VikingDB BM25 Grep Benchmark

Benchmark suite for evaluating OpenViking's grep retrieval with VikingDB BM25 engine.

Directory Structure

vikingdb_bm25/
├── ai_wiki.txt              # Source text for synthetic data generation
├── effectiveness/            # Retrieval effectiveness (recall/precision/F1)
│   ├── step1_add_resource.py
│   └── step2_quality.py
└── performance/              # Retrieval performance (latency + returned match count at scale)
    ├── step0_prepare_data.py
    ├── step1_add_resource.py
    ├── step2_reindex.py
    └── step3_benchmark.py

Effectiveness — Retrieval Quality

Tests whether grep can find all matching files in real code repositories.

Data source: Real code repos (download manually, place under ~/.openviking/data/benchmark/).

Step	Script	Description
1	`step1_add_resource.py`	Import code repos (with indexing, single import)
2	`step2_quality.py`	Compare grep results vs ground truth (fs engine, cached)

Usage

bash

# Step 1: Import repos (with VLM/embedding, single import)
cd effectiveness/
python3 step1_add_resource.py --source ~/.openviking/data/benchmark/OpenViking-main

# Step 2: Evaluate retrieval quality
#   First run MUST use engine=fs in ov.conf to generate ground truth cache:
#     1. Set ov.conf: "grep": {"engine": "fs"}
#     2. Restart server
python3 step2_quality.py --keywords grep reindex SyncHTTPClient

#   Subsequent runs can use any engine (ground truth is read from cache):
#     1. Set ov.conf: "grep": {"engine": "auto", "switch_to_remote_threshold": 0}
#     2. Restart server
python3 step2_quality.py --keywords grep reindex SyncHTTPClient

# Optional: --regenerate-ground-truth  (force recompute, requires engine=fs)

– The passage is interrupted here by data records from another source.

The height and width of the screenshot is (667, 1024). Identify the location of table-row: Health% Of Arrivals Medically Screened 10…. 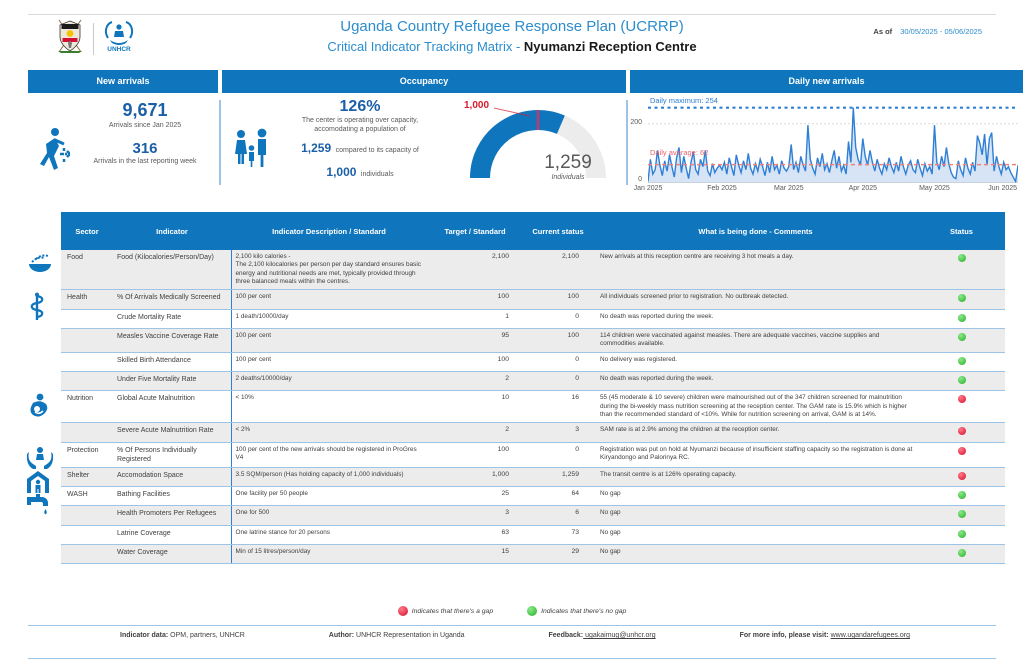
(533, 300).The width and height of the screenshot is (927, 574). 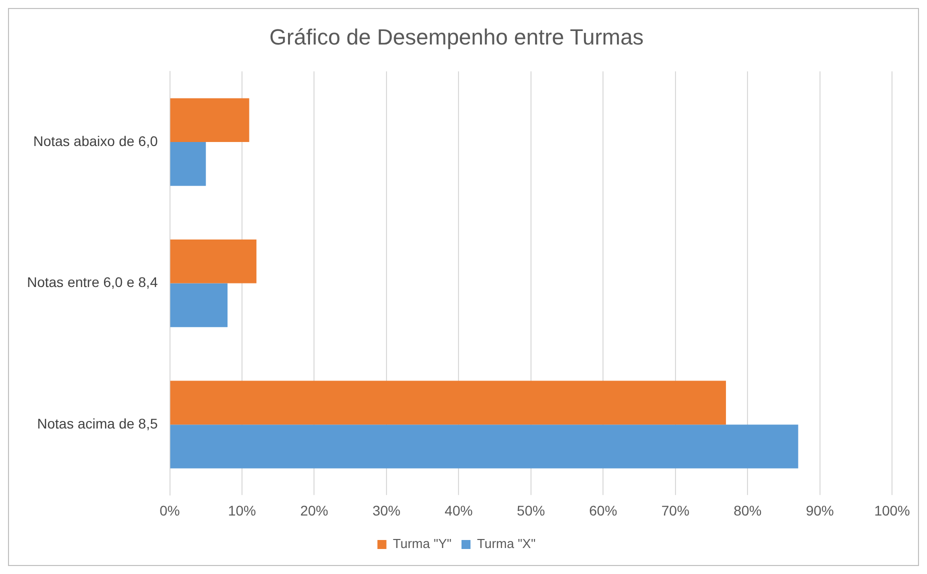 I want to click on y-tick-label: Notas entre 6,0 e 8,4, so click(x=92, y=282).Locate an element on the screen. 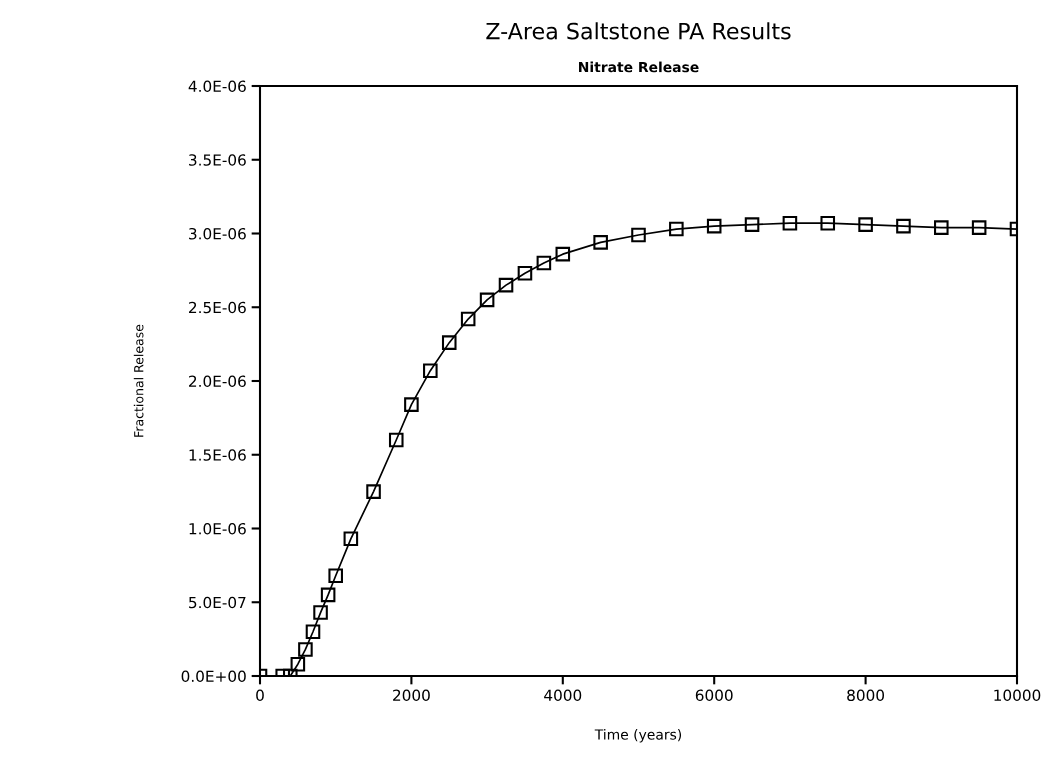 The width and height of the screenshot is (1050, 759). y-tick-label: 0.0E+00 is located at coordinates (214, 676).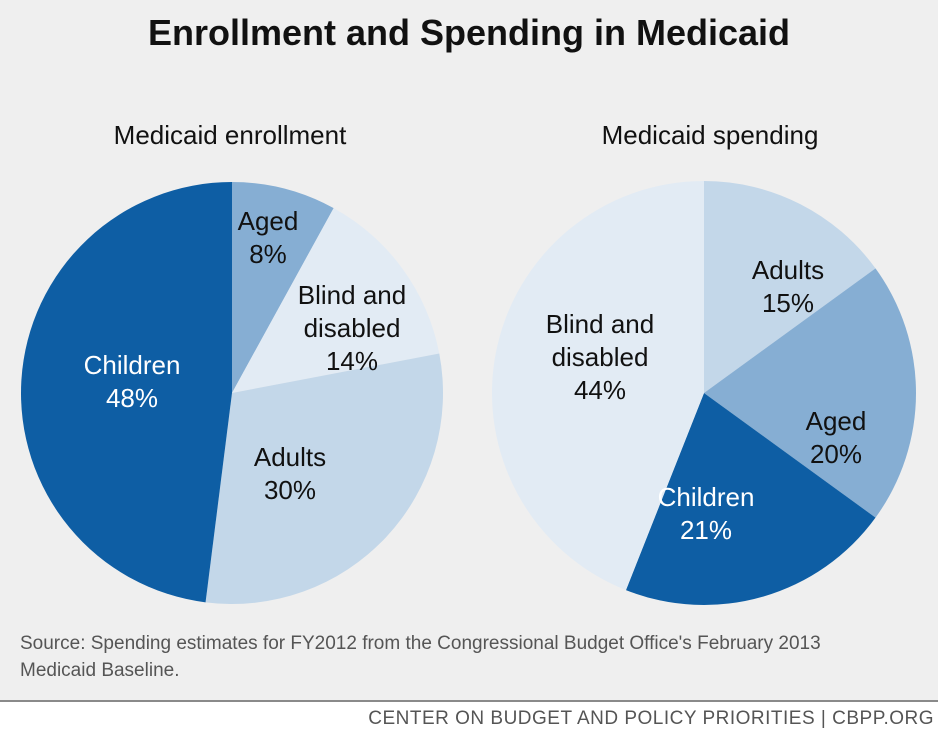 The image size is (938, 742). What do you see at coordinates (836, 438) in the screenshot?
I see `spending-label-aged: Aged 20%` at bounding box center [836, 438].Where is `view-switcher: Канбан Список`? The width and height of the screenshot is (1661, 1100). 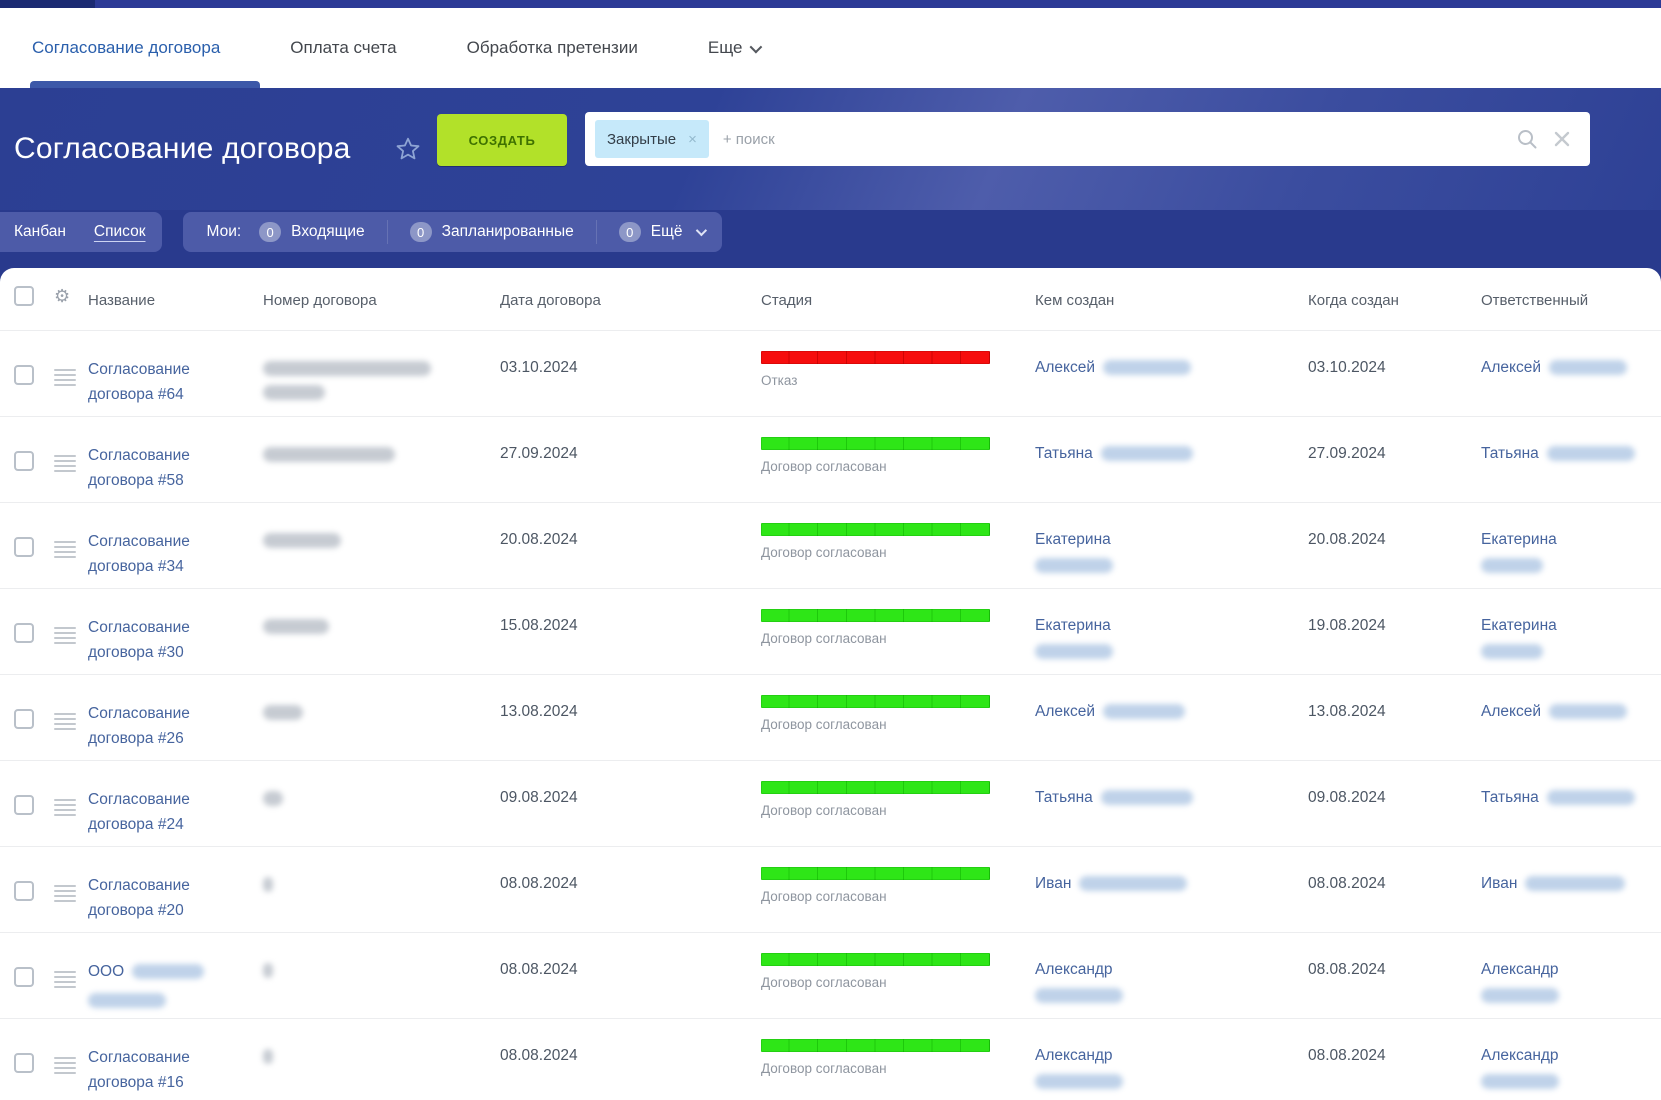 view-switcher: Канбан Список is located at coordinates (81, 232).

Performance — Latency at Scale

Tests grep speed and returned match count on a large synthetic dataset (default: 200K files).

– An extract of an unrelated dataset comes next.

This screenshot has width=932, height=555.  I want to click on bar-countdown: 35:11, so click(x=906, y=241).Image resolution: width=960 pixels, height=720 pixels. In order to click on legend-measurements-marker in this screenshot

Data source: Generated from ai_wiki.txt with target words injected at known probabilities.

Step	Script	Description
0	`step0_prepare_data.py`	Generate synthetic dataset (dir_xxx/wiki_xxx.txt)
1	`step1_add_resource.py`	Import data (no VLM/embedding, fast)
2	`step2_reindex.py`	Async reindex via openviking-server (concurrency=16, polling)
3	`step3_benchmark.py`	Measure latency and returned match count with `node_limit=256`

Target Words

15 words across 5 probability tiers:

These word groups are defined in performance/step0_prepare_data.py and reused by performance/step3_benchmark.py.

Probability	Words	Expected hits (per 200K files)
1%	heliofract, prismcache, fluxkernel	~2,000
0.1%	auroracode, kiteshade, glyphvector	~200
0.1%	cortexmint, latticewave, spiralsync	~200
0.05%	ripplehash, embertrace, novaframe	~100
0.01%	zephyrloom, quartzrelay, nebulaindex	~20

Usage

bash

cd performance/

# Step 0: Generate data (default: 200 dirs x 1000 files = 200K files)
python3 step0_prepare_data.py

# Optional: append more data for scale-out without overwriting existing dirs
python3 step0_prepare_data.py --start-dir 100 --num-dirs 100

# Step 1: Import without indexing (fast)
python3 step1_add_resource.py

# Step 2: Build vector indexes (requires openviking-server running)
python3 step2_reindex.py
# Optional: --concurrency N  (default: 16)

# Step 3: Benchmark — run with different engine configs
#   Run A: fs engine
#     1. Set ov.conf: "grep": {"engine": "fs"}
#     2. Restart server
python3 step3_benchmark.py --engine-label fs

#   Run B: auto engine (bm25)
#     1. Set ov.conf: "grep": {"engine": "auto", "switch_to_remote_threshold": 0}
#     2. Restart server
python3 step3_benchmark.py --engine-label auto --compare step3_result_fs.json

Key Concepts

Effectiveness tests compare grep results against ground truth from fs-engine grep (cached locally)
Performance tests compare grep latency and returned match counts between engine configs; no ground truth is generated
Effectiveness imports real repos with indexing in a single step, then evaluates quality
Performance imports synthetic data without indexing, builds vector indexes asynchronously, then benchmarks latency
Performance import/reindex steps support resumable execution via progress files
Change grep engine via ov.conf and restart the server between benchmark runs
To horizontally scale the synthetic dataset, run Step 0 again with a new --start-dir, then rerun Step 1 and Step 2.